Once there, they will be overstimulated by ear-splitting music booming from a space — dotted with massive booths — about the size of eight football fields.

But for EA and the other companies showing off their wares, it’s an ever dicier situation. That’s because the show continues to celebrate blockbuster console hits over clear consumer trends focused on an increasing number of devices and platforms, as one-time purchases of $60 games are giving way to free-to-play models that make a few pennies per user every month.

In fact, about 90 percent of EA’s business used to come from the console arena, and now it’s closer to 60 percent. In the fiscal year 2012, EA generated $1.2 billion in digital revenues, representing a 47 percent increase year over year.

But in the build-up to E3, Riccitiello contended that, like so many other cycles in the past, the industry will get out of this lull too, and he’s pinning his hopes on new console hardware coming out from Sony, Nintendo and Microsoft this holiday season.

“I’m not saying Moses will part the water for us, but it will damn near be close when the consoles come out,” he said. “For the past few years, we’ve had a challenging console environment, but we are about to enter an era of double tailwinds.”

We’ll see about that, but here are highlights from my interview with Riccitiello:

On the next generation of consoles:

Each generation has built a software business that is 50 percent bigger than the one before, and that was entirely made up of a packaged goods business.

I don’t think console and packaged goods are synonymous, like how music and CDs aren’t synonymous. The delivery system has changed from a disc to a more digital model. It’s shifted to a service, like iTunes and Spotify.

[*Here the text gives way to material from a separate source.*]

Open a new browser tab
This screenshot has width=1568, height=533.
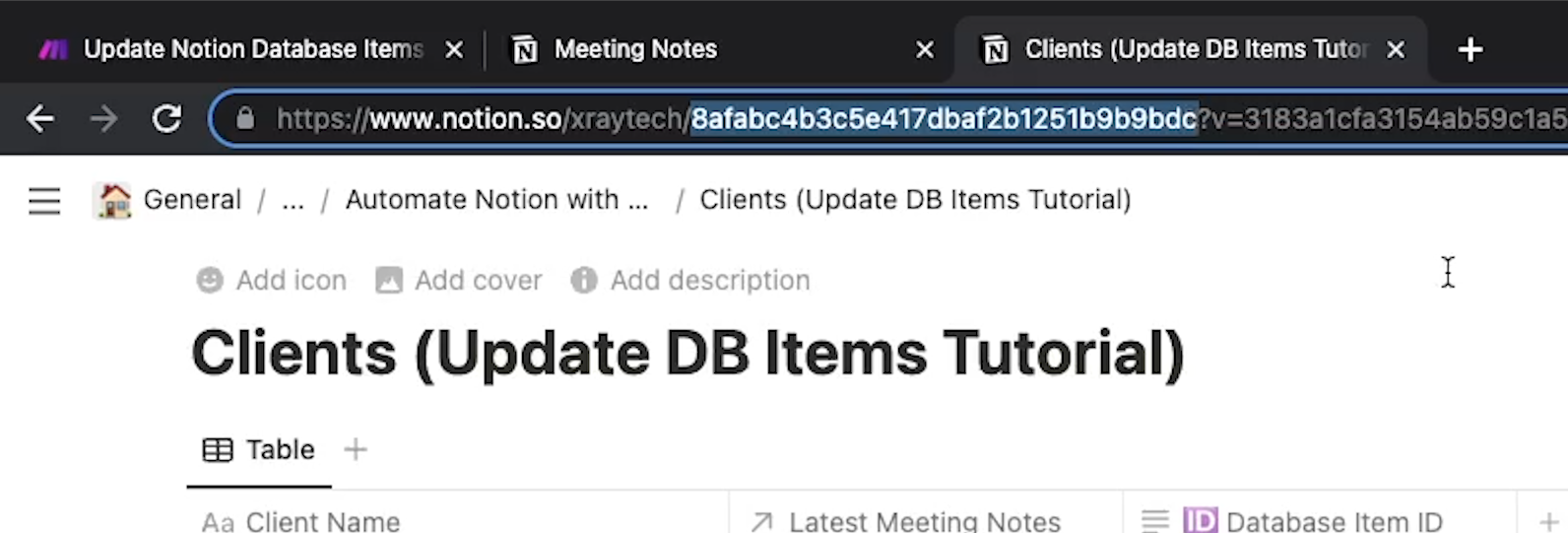click(x=1470, y=49)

Consoles are super-powered PCs that are connected to the biggest screen in the house. There’s no doubt in the mind that the TV set is going to remain as the principle display device for entertainment going forward.

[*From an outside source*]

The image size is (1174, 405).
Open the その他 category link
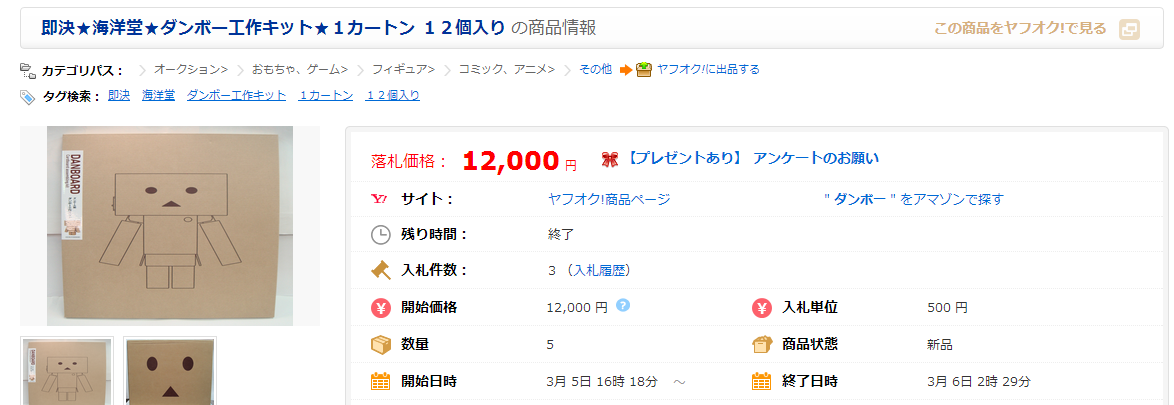[595, 69]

On EA pulling off the transition from packaged goods to digital:

At some point they [investors] are going to have to wake up. When you are on the podium at the end of the Olympics, you obviously know how to swim. But they are still saying that we need water wings. I get it, I understand the cynicism that prevails.

On the worth of EA’s $400 million acquisition of Playfish, the social games developer, in late 2009:

If you read our fillings, you would see that they earned a significant portion of their earnout, so they must have done something right. If you go to E3, you will see a major introduction that will usher in a long train of products, which was only made possible by Playfish investment.

We are three years out from [realizing the full value of the deal], but the vision we have — and the direction we are going — has been made possible by a platform and culture and technology shift. And a gigantic part of that had to do with an infusion of Playfish’s DNA.

On shifting to an always-on model versus shipping software:

We used to peak on usage a week after we shipped. But all of our games have an ongoing business now, and Playfish was the model for all of that.

On the Sims Social on Facebook not knocking Zynga off the top of the charts as had been expected:

Maybe I wish the Sims Social had sustained longer, but relative to the impact it [Playfish] has made on our company, I can’t say enough about it.

On executive departures — such as Barry Cottle, the EVP of EA’s interactive division, and its COO John Schappert — to Zynga:

It says that people pay are willing to pay a lot of money for EA talent, but we had lower attrition than Google last year. … There were a notable number of high-profile executives who left for 300-600 percent more money. … Even at depressed stock prices, they got $12-$13 million to show up on day one. I take it as a compliment that someone is willing to spend $20 to $40 million dollars on my employees. Those are staggering sums.

On getting that talent back:

I just guided 30 percent income growth, which is better than any of my competition, and delivered a great fiscal 2012 with 40 percent growth on digital. I don’t think my team is missing a beat. Would I want them back? Not now, but I do understand it from a money perspective. I get it.